Patting the man's shoulder gently, Gerid shook his head, "Don't worry, Jahkob. We aren't on ship. You must have blacked out in the storm. You and I were washed ashore last night after being knocked into the sea."
"Can barely remember the storm," Jahkob mumbled and started to doze off once again.
"It must have taken a lot out of both of you," Janus stated as he looked over Gerid's shoulder at the sleeping man. "Actually, I'm rather surprised you survived last night's fury."
Gerid looked up from his kneeling position and stared steadily at the other man's eyes. "What happened to you? You never said."
His former friend shrugged, "I was bought by a merchant to help fill out his crew." Janus smiled grimly, "Threw up all over the idiot on the first day. Even now it tends to take a day to get over being seasick, but my captain took me out with him every time.
"Anyway, back to your question. The second month with the merchant ship, we were attacked by the pirates. Captain Salazar spied the slave's tattoo on my forearm and decided to keep me as a servant. When the captain found out that I could actually fight half way decently, I was promoted up to a full sailor. I've since earned their respect and learned enough about sailing that I've been made one of the ship's sub-lieutenants." Janus smiled slightly and Gerid knew that the man was proud of his accomplishments.
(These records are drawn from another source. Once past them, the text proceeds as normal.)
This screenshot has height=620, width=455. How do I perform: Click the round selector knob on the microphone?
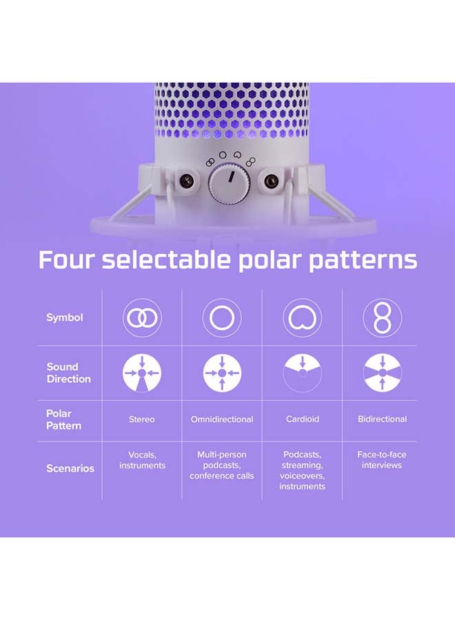(x=228, y=183)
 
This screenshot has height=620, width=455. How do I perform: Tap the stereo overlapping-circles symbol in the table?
(x=142, y=318)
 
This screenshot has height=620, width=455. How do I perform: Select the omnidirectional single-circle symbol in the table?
(x=222, y=318)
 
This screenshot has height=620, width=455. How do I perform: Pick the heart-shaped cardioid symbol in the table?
(x=302, y=318)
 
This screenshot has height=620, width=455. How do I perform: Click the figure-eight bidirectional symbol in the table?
(x=382, y=318)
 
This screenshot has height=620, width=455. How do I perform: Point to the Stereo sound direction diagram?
(x=142, y=373)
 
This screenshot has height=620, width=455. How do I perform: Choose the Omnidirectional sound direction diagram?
(x=222, y=373)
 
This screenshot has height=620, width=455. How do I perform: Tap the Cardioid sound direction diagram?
(x=302, y=373)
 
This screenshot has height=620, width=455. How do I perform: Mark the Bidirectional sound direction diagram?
(x=382, y=373)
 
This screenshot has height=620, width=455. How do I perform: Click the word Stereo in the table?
(x=142, y=419)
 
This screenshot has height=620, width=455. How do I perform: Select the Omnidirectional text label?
(x=222, y=419)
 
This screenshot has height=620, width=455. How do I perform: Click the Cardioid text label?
(x=302, y=419)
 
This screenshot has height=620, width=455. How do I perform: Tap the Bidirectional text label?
(x=382, y=419)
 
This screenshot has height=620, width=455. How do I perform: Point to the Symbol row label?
(x=65, y=318)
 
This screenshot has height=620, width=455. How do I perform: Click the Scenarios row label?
(x=70, y=468)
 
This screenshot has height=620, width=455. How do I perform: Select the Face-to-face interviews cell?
(x=382, y=459)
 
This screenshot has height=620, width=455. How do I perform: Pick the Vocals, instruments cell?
(x=142, y=459)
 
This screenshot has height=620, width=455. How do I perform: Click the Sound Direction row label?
(x=68, y=373)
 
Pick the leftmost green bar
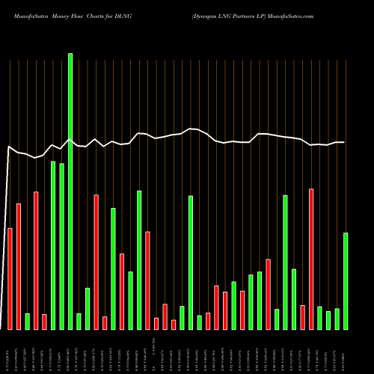coord(27,321)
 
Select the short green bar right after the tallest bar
coord(79,321)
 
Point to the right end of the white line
coord(344,142)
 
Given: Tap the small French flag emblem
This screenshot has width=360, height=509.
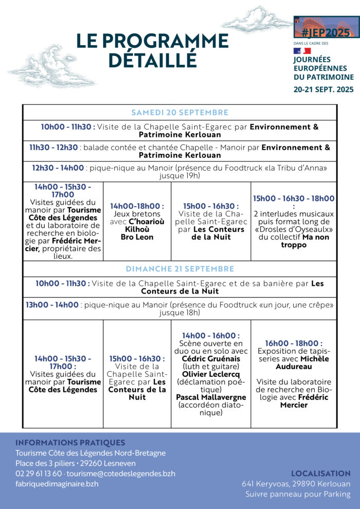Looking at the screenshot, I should pos(302,51).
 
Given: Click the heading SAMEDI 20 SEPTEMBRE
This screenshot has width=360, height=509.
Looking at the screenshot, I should pos(179,113).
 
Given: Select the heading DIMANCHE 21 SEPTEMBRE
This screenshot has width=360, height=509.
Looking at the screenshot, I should pos(179,269).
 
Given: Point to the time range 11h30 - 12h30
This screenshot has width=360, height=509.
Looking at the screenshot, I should pos(53,148).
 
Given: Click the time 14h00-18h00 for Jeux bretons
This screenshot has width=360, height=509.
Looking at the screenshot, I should pos(137,206).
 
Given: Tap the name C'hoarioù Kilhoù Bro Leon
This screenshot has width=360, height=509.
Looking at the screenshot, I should pos(137,229).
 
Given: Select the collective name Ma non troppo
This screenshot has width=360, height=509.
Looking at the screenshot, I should pos(294,241).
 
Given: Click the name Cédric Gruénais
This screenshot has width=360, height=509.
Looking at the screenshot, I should pos(211,359).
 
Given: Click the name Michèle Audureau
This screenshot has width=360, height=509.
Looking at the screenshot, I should pos(294,362).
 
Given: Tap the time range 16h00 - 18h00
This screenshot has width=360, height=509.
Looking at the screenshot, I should pos(294,343).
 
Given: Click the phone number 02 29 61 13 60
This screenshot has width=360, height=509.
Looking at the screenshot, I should pos(39,474).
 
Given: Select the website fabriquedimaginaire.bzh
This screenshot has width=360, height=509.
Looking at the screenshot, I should pos(57,484).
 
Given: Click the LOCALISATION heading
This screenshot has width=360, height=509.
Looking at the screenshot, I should pos(320,474).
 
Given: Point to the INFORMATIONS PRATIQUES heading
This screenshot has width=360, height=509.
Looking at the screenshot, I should pos(70,443).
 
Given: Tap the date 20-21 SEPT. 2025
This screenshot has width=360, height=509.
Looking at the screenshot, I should pos(323,89).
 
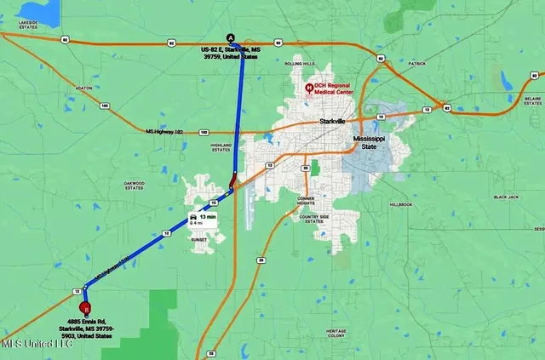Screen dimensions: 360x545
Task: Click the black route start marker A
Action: click(x=230, y=37)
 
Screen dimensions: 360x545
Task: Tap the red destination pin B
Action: click(x=84, y=309)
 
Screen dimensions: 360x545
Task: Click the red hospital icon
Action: click(x=309, y=87)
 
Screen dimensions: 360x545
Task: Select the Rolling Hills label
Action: click(x=299, y=64)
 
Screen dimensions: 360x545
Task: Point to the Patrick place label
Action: click(x=416, y=63)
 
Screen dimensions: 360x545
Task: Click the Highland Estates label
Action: click(x=221, y=147)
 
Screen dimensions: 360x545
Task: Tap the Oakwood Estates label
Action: click(x=135, y=185)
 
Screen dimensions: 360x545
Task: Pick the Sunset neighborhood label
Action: click(x=201, y=241)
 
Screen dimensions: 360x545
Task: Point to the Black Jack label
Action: click(x=506, y=197)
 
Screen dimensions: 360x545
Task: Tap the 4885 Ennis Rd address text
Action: click(x=93, y=327)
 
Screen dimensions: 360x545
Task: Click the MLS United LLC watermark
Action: click(x=37, y=343)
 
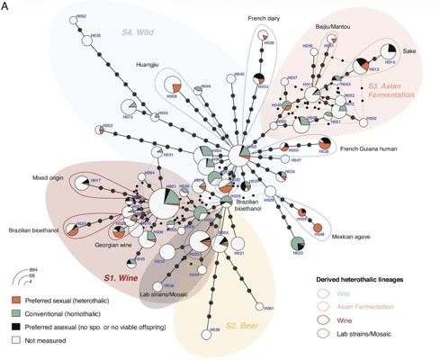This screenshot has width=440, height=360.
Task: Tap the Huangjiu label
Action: [x=148, y=65]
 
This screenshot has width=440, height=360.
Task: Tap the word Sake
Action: [x=409, y=50]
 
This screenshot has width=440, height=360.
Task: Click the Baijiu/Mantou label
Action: [x=332, y=27]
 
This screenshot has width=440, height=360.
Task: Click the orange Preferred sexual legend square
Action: [x=18, y=298]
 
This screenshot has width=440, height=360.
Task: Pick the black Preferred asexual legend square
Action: [x=18, y=327]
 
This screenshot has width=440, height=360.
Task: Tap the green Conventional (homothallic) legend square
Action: [x=18, y=312]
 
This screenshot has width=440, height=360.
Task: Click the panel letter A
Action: [x=7, y=7]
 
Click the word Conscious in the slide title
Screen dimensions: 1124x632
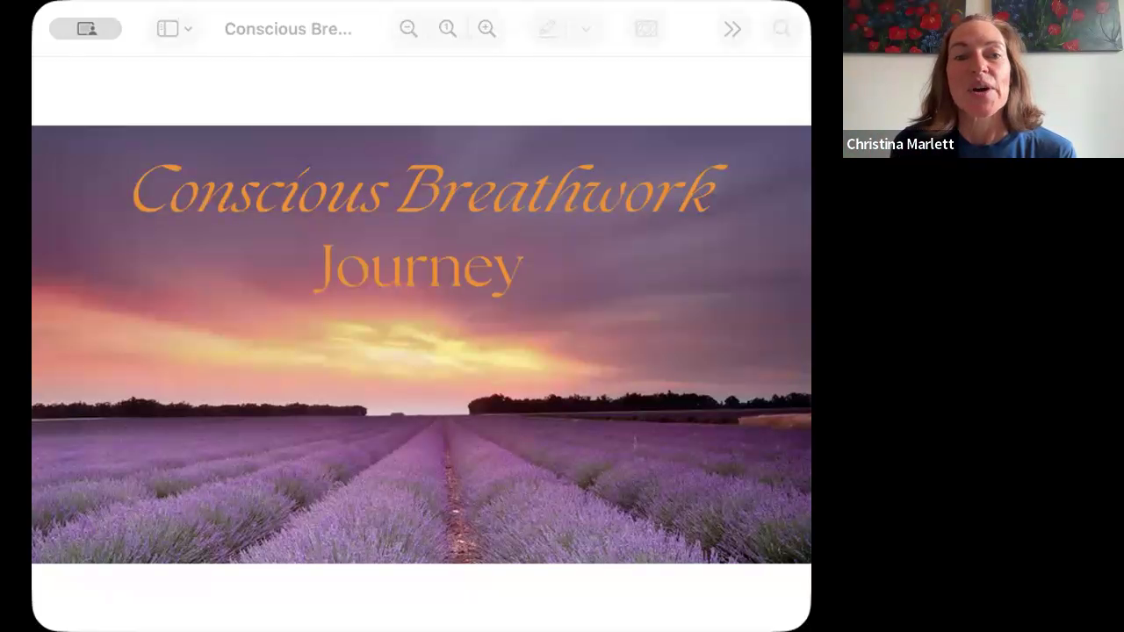coord(261,190)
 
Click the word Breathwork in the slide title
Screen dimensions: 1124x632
coord(562,189)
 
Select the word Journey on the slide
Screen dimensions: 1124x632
coord(419,269)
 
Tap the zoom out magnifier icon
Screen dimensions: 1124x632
coord(408,29)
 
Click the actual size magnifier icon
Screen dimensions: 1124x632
coord(448,29)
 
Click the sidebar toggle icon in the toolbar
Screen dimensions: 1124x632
coord(168,29)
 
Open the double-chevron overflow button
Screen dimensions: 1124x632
coord(732,29)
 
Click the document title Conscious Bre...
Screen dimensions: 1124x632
coord(288,29)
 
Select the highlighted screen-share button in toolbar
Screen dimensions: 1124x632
coord(85,29)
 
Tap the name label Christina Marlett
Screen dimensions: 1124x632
coord(900,144)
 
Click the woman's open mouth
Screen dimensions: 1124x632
coord(980,90)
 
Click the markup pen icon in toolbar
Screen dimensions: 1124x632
coord(547,29)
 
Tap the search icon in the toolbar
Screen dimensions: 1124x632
coord(782,29)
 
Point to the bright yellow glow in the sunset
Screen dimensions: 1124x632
coord(427,346)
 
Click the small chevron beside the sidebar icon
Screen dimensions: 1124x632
coord(188,29)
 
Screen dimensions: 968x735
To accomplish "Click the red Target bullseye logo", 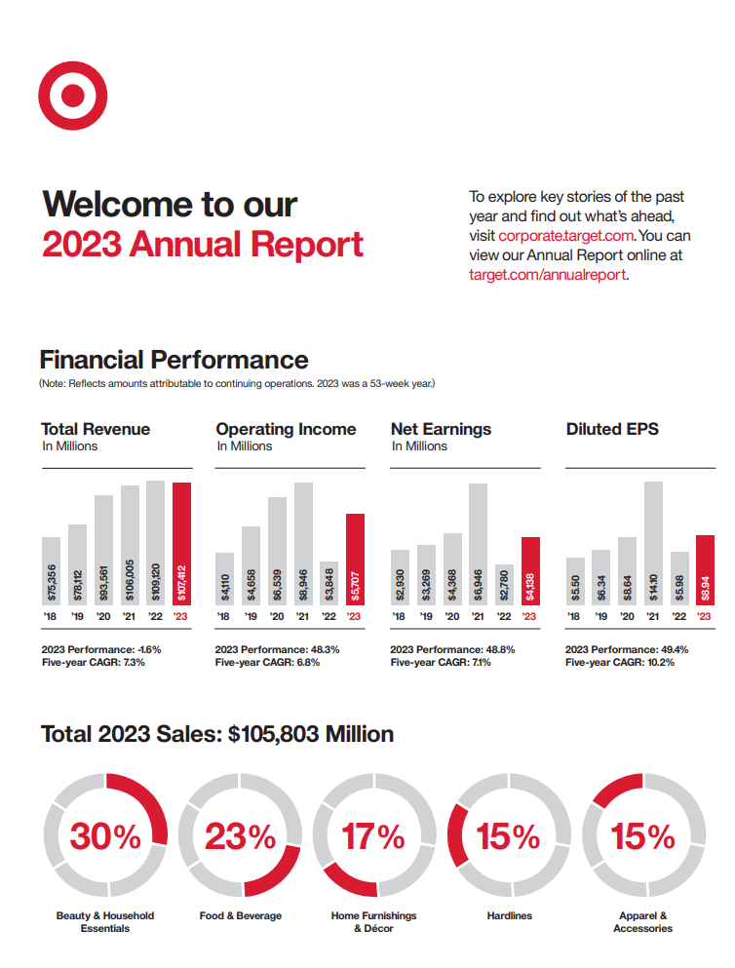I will coord(70,95).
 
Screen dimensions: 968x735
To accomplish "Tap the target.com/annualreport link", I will coord(547,275).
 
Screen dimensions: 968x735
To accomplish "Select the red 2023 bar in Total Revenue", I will coord(181,543).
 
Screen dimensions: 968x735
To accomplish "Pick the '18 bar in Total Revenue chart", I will coord(51,570).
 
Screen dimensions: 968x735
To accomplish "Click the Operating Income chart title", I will coord(286,429).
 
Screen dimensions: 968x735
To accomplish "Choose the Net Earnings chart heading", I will coord(441,429).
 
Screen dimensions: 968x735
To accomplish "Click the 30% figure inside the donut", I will coord(104,836).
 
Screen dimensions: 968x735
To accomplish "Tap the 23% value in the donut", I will coord(239,836).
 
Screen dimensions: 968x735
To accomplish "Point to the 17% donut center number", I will coord(373,836).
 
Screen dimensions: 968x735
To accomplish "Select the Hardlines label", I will coord(509,915).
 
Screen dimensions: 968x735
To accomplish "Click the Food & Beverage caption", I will coord(240,915).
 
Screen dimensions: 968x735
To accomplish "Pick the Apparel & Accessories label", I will coord(642,922).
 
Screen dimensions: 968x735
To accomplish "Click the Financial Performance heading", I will coord(174,360).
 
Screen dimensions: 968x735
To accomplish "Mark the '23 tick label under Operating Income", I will coord(354,616).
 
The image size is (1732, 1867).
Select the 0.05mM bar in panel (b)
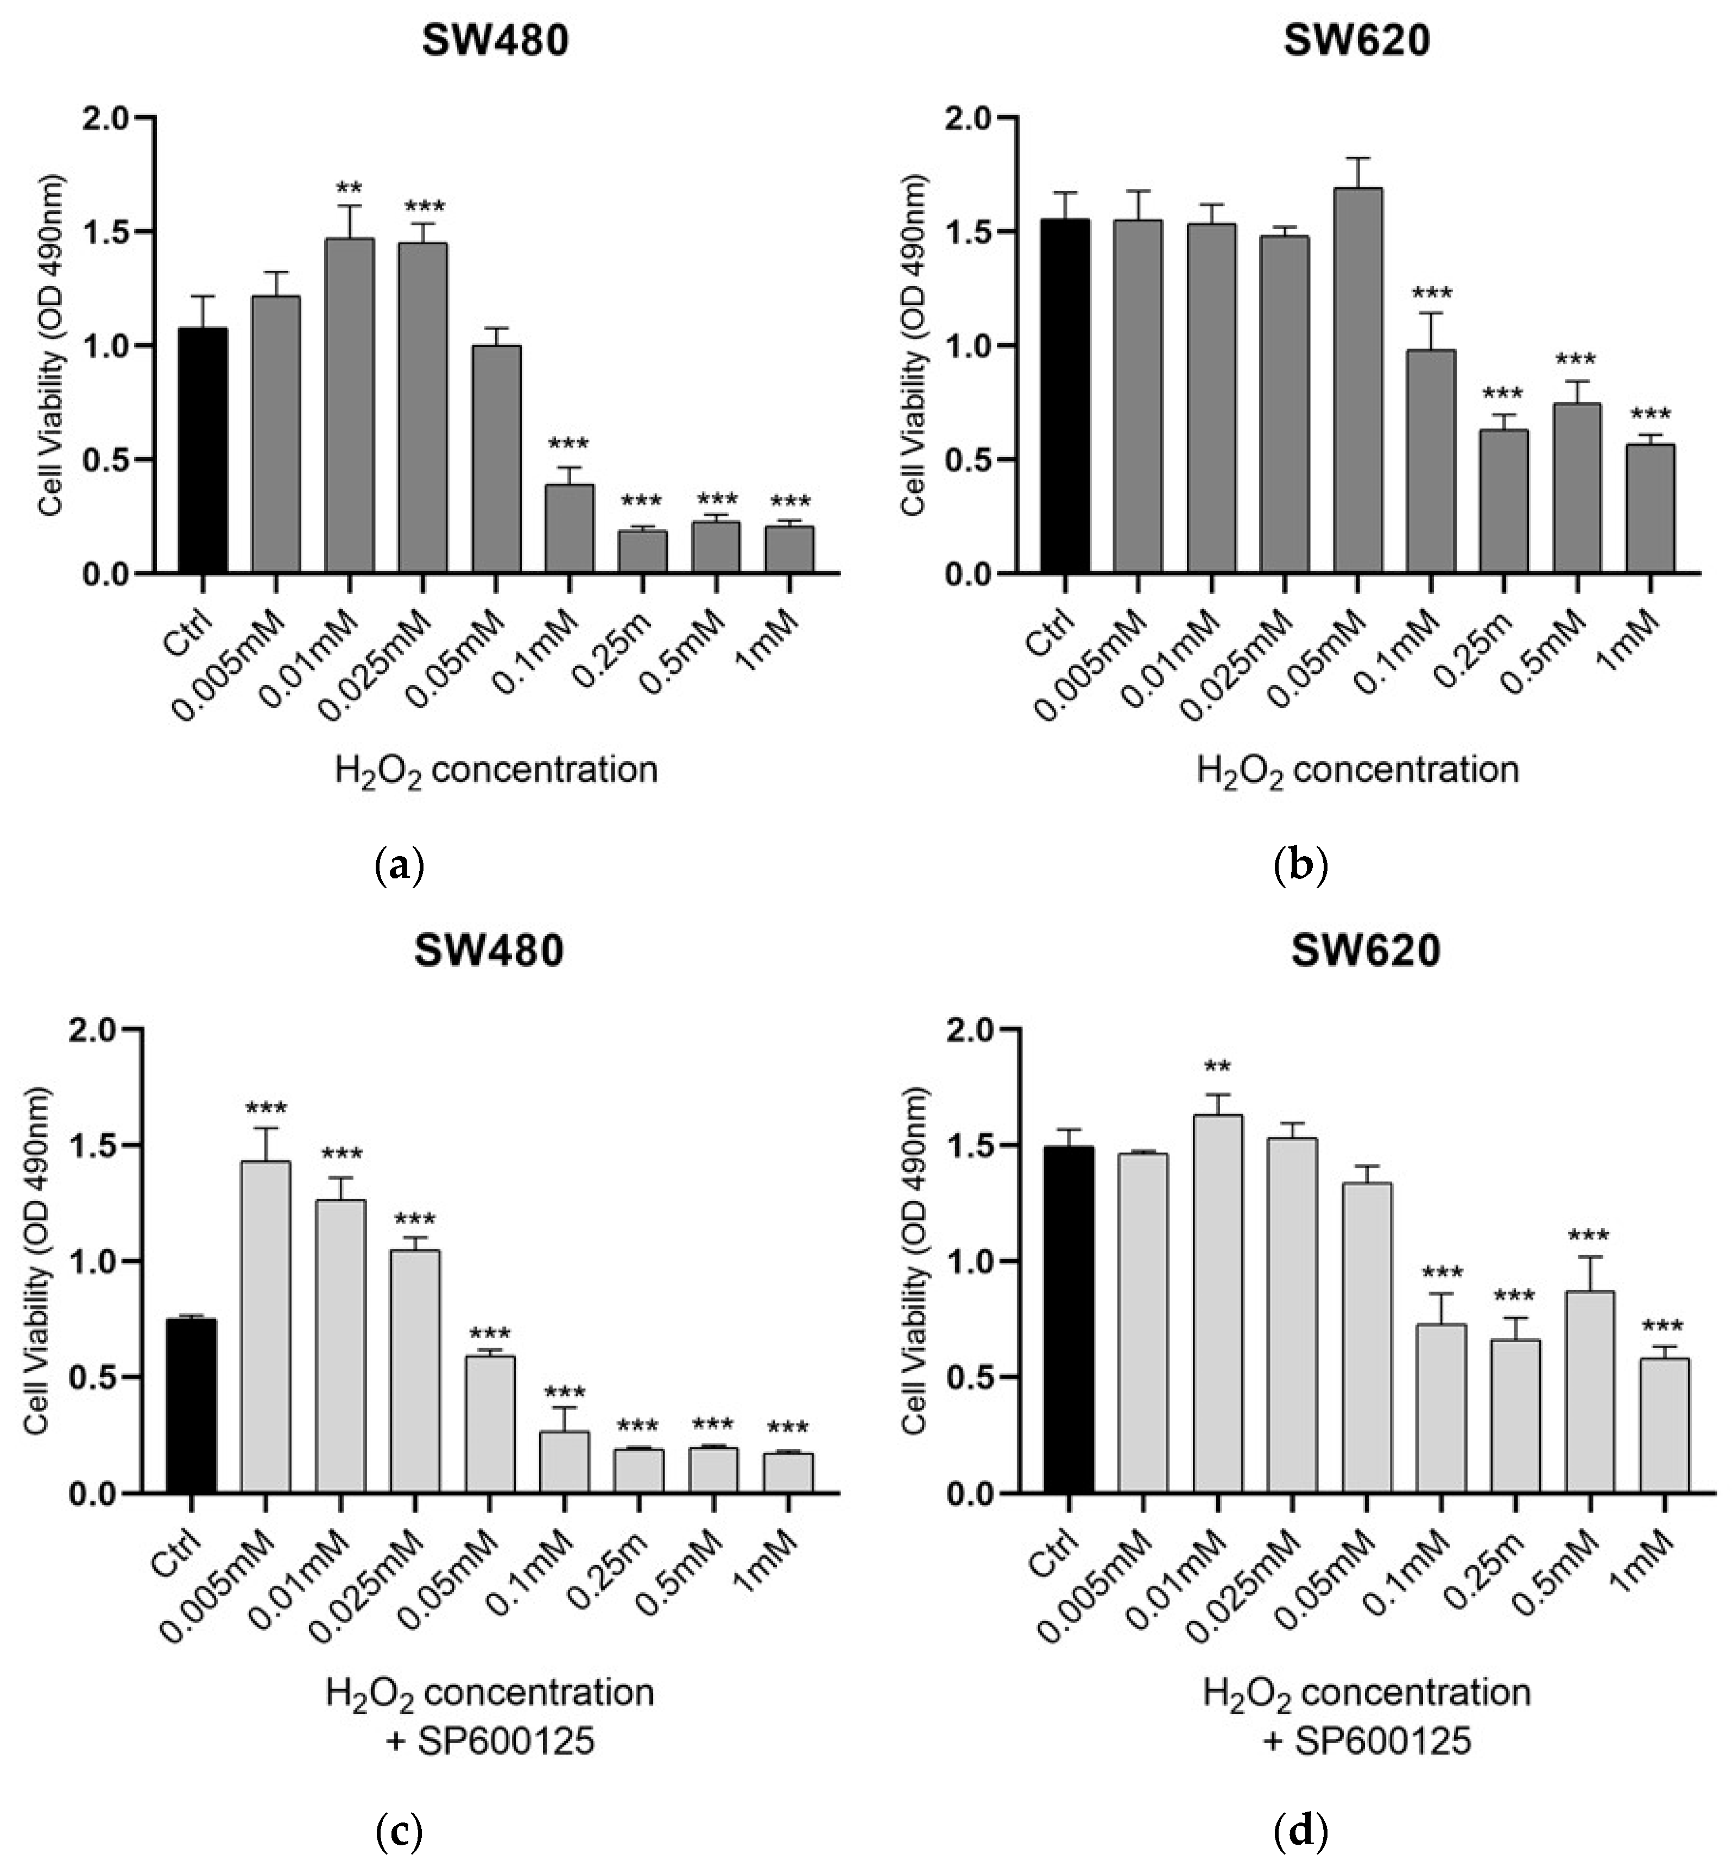(x=1357, y=379)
From what Gerid knew of the pirates, it was a rare honor to achieve such a rank from Janus' original position as slave. He knew the next question before it was asked, and cringed a little when his friend decided to ask it. "So how about you, Gerid? I spied the scar on your hand. How have you been doing since you were sold into slavery?" Janus winced slightly. Both men felt the harshness of the unspoken bitterness they had felt over the past nearly three years. It had been unfair to all of them to lose their lives to slavery, but they knew now that life was not always fair.